--- What to work on ---
In the data below, find the line that contains "Image resolution: width=1024, height=2528." and the line that contains "Decline All (507, 836)". Copy both, plus every line between them, exactly.

--- Listed entries ---
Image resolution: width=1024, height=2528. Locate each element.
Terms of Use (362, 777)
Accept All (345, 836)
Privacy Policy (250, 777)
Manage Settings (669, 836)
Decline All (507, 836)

...

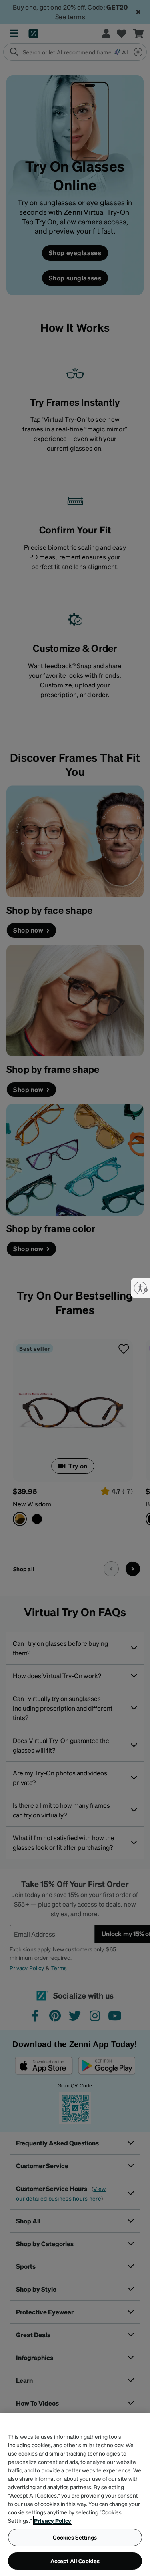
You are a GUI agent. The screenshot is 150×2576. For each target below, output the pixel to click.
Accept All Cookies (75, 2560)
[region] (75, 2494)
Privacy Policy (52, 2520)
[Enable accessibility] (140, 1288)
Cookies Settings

--

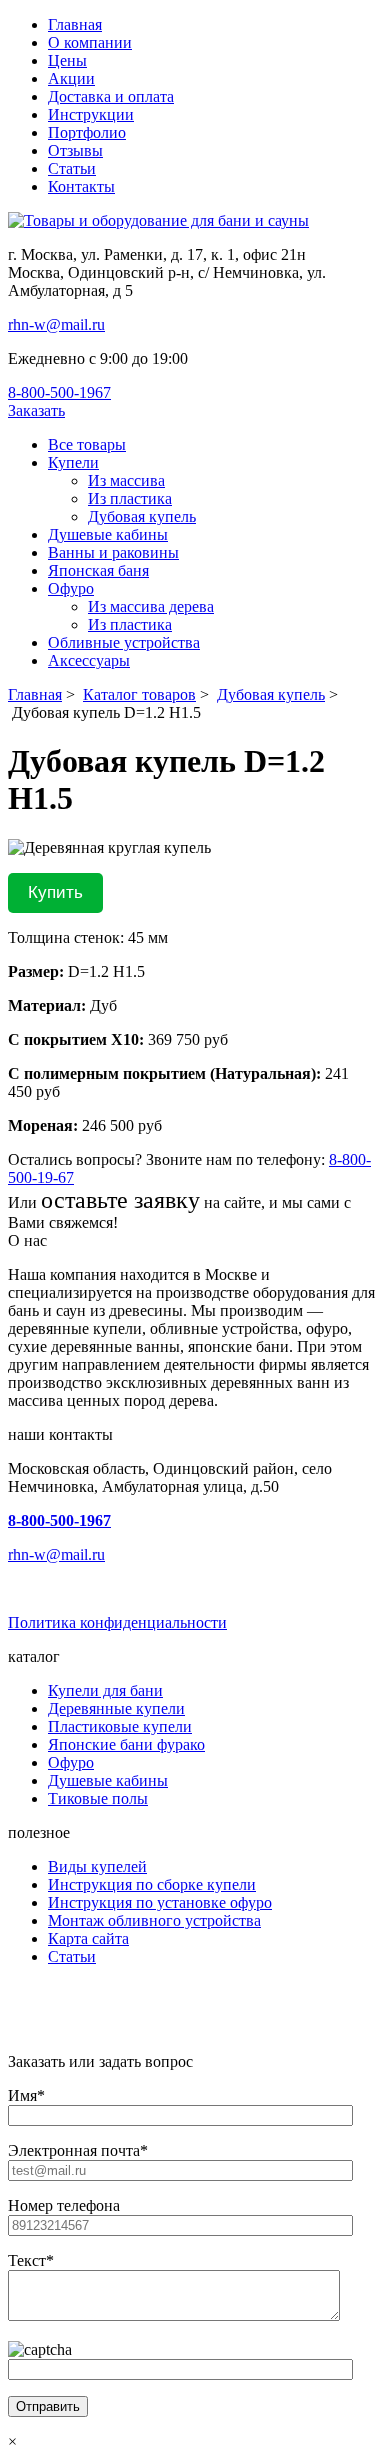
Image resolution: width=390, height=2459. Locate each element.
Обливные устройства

--- Response below ---
Image resolution: width=1024, height=2528. Locate each element.
Terms of Use (362, 777)
Accept All (345, 836)
Privacy Policy (250, 777)
Manage Settings (669, 836)
Decline All (507, 836)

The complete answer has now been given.